Сам я был еще совсем темной лошадкой в литературном мире и не имел ни малейшего веса, но мне казалось, если со мной явится сам Крессуэлл и я его представлю в редакции, он своей аурой покорит всякого, с кем придется разговаривать. Однако, как ни трудно этому поверить, Крессуэлл смалодушничал! Сначала он с готовностью согласился меня сопровождать, но в лифт уже входил неохотно, а из лифта я его насилу вытащил. И вместо того, чтобы встать у окошка бок о бок со мной в ожидании вызванного мною молодого редактора (он оказался, по счастью, сыном одного из владельцев журнала), Крессуэлл попятился, забился в угол скамьи и едва привстал, когда я назвал его фамилию.

Руку он протянул вяло, пробормотал что-то невразумительное. И пока я внушал растерянному редактору, чтобы он выплатил мне деньги безотлагательно, меня не оставляло тайное опасение, как бы Крессуэлл, съежившийся у меня за спиной, не уменьшился до совсем крошечных размеров, точно персонаж Льюиса Кэрролла. Потом он извинялся и сказал, что никаких оправданий у него нет: иногда на него такое находит, а почему, он и сам не знает.
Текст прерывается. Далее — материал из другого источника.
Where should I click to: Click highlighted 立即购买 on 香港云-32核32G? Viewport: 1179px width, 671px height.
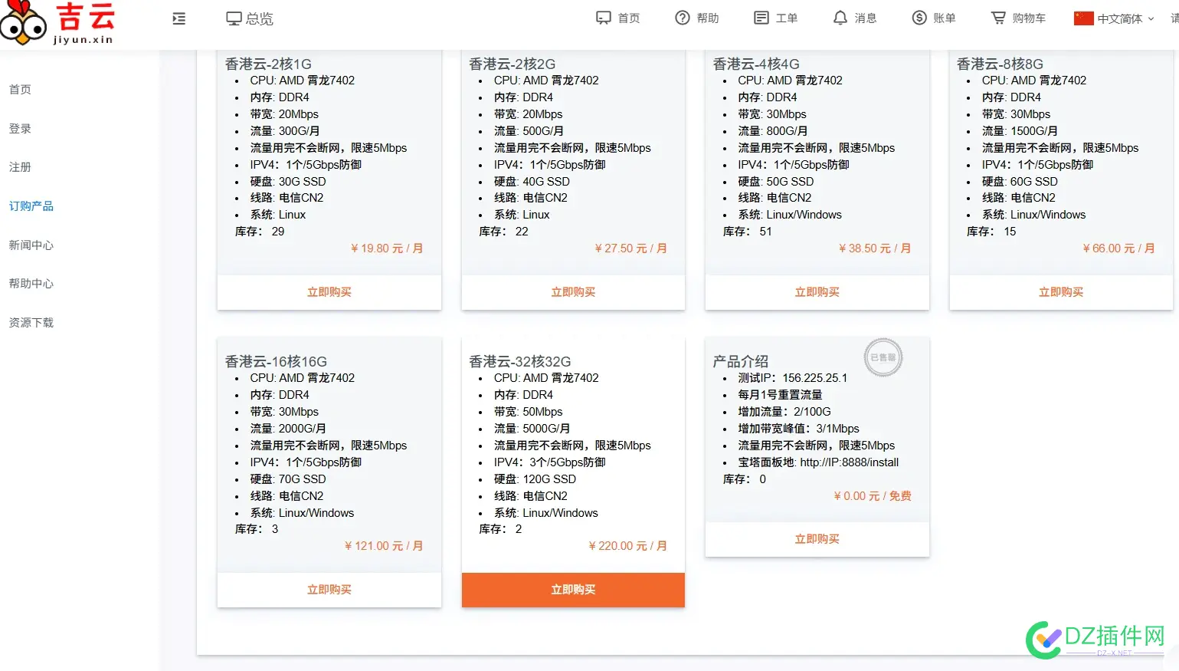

Готовясь приступить к задуманной работе, я постарался прочесть все произведения новозеландской литературы, какие только смог раздобыть. Прежде я читал всего несколько новозеландских книг и, подходя к ним с той же меркой, что и к великим европейским романам, естественно, нашел, что они слабоваты. Однако теперь, сознавая, что и мои собственные труды оставляют желать лучшего, я решил разобраться в этом деле повнимательнее. И получил немало удовольствия, открыв для себя в литературе целую новую страну, а к тому же научился выносить более справедливые суждения. И все-таки я снова и снова сталкивался с тем, что новозеландский материал излагается довольно условным языком английских романов. Я со стыдом вспоминал, что и сам старался сначала писать в духе Гол-суорси. И вот теперь возникал вопрос: существует ли такой язык, который подходил бы для изображения именно новозеландской жизни? От наивной мысли копировать жизнь как она есть я к этому времени уже отказался: выяснилось, что жизнь можно изображать и не копируя. Но оставалось неясным, что такое язык литературного произведения: орудие, которым пользуется романист, или же часть того сырого материала, с которым он работает! А может быть, сложное сочетание того и другого? Если язык — только орудие, тогда чем меньше внимания он к себе привлекает, тем лучше, и всяческие красоты стиля и любование словами как таковыми— явление нежелательное. Другое дело, если язык и сам сырье для писателя. И еще вопрос: должен ли автор прежде всего давать читателю наглядную картину (как, помнилось мне, провозглашал и осуществлял на практике Джозеф Конрад), или же надо стараться так писать, чтобы действовать на читателя через слух, дать ему услышать разные голоса: может быть, самого автора и обязательно — всех персонажей, характеризуя каждого особым ритмом, особой интонацией? А может быть, зрение и слух должны как-то соразмерно сочетаться? Словом, вопросов было несчетное множество, и все такие трудные, такие сложные, я чувствовал, что не выдержу их непосильного груза.

А тут еще Рекс Фэйрберн, к которому я обратился со своими недоумениями, подкинул мне мысль (позаимствованную или его собственную, не помню), что нельзя браться за сочинение романов, пока не испытал в жизни, во-первых, любви, во-вторых, голода и, в-третьих, войны; правда, увидев по моему лицу, как я сразу растерялся, он пожалел меня и сделал оговорку, что третье условие в наши дни можно понимать как войну экономическую. Я оценил его милосердие, но понял, что он был прав, принял сказанное им к сведению и не забыл по сей день наряду с тысячей других таких же неоспоримых истин.